Linear stability perspective on mixed convection flow of nanofluids in a differentially heated vertical channel

We report instability properties of mixed convection flow of different nanofluids in a differentially heated vertical channel through a linear stability analysis. A single-phase nanofluid model is used to report the instability mechanism of nanofluids, which fairly works for the low concentration of the nanoparticles. The stability results are examined for five different types of water-based nanofluids. The basic flow and linear disturbance equations are solved with the Chebyshev spectral collocation method.
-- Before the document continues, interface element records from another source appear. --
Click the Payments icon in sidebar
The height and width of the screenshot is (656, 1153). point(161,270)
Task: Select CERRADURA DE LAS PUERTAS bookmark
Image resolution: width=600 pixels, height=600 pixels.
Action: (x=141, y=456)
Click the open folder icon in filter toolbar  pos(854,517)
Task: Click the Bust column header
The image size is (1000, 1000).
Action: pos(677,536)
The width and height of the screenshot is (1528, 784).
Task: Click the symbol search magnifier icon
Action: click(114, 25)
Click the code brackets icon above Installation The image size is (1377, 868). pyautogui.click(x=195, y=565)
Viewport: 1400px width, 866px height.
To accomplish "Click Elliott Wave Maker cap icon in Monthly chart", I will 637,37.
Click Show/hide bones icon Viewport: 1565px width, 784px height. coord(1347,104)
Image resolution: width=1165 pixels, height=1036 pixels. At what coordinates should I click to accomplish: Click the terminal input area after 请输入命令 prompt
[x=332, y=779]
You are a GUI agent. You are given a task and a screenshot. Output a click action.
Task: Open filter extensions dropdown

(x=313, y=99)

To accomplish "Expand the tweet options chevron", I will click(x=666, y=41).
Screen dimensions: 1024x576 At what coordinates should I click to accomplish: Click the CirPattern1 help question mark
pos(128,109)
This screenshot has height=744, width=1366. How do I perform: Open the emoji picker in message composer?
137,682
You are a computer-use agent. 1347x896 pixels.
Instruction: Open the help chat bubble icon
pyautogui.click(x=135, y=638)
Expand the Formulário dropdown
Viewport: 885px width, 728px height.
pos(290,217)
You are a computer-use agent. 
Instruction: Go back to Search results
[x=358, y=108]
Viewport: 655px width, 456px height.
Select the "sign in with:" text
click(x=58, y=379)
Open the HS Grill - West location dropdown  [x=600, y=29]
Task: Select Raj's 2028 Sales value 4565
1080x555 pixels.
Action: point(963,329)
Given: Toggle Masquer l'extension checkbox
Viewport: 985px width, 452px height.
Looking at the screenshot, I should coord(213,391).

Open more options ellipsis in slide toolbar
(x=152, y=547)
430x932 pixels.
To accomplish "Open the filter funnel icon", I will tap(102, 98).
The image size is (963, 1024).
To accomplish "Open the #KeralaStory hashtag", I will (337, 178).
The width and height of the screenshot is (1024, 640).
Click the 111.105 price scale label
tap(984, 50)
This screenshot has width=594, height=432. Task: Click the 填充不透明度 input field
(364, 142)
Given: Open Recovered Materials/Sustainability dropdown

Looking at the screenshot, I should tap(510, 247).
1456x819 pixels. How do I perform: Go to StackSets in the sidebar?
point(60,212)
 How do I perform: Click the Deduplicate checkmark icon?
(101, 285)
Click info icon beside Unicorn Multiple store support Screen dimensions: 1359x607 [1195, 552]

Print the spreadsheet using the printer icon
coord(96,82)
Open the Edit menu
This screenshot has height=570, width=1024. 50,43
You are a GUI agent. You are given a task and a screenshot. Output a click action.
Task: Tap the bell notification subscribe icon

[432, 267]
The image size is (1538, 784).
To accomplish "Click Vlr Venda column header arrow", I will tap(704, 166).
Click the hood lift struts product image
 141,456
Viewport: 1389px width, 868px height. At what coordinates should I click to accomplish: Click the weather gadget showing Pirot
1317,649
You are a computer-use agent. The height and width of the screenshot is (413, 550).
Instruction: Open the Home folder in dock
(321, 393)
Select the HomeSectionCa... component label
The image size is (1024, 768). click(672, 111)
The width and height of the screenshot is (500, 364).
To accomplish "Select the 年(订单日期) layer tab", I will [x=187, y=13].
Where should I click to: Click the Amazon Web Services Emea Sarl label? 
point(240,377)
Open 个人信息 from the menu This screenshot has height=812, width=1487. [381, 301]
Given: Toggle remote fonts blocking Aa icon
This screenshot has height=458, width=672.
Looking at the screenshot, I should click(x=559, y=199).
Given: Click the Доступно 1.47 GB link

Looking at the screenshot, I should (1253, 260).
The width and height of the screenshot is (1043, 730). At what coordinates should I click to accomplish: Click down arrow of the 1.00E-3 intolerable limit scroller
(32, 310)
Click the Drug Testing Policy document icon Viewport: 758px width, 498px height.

The influence of nanoparticles volume fraction (phi) in different water-based nanofluids is analyzed in terms of growth rate analysis, instability boundaries and kinetic energy analysis. The results reveal that increasing the concentration of nanoparticles in the water improves the stability of the basic flow. However, increasing the Reynolds number (Re) value destabilizes the basic flow of nanofluid due to the dominant nature of the shear force. Compared to conventional pure water fluid, the inclusion of nanoparticles in pure water delays the onset of instabilities by reducing the growth of the disturbance. The order of stability for different nanofluids in (phi, Gr/Re)-plane is observed as: Al2O3/water > TiO2/water > CuO/water > Cu/water > Ag/water nanofluid, where Gr is Grashof number. By increasing the volume percentage of nanoparticles, the friction coefficient at the heated wall of the channel decreases. The kinetic energy balance at the critical level shows that shear instability is the most dominant instability for considered nanofluids.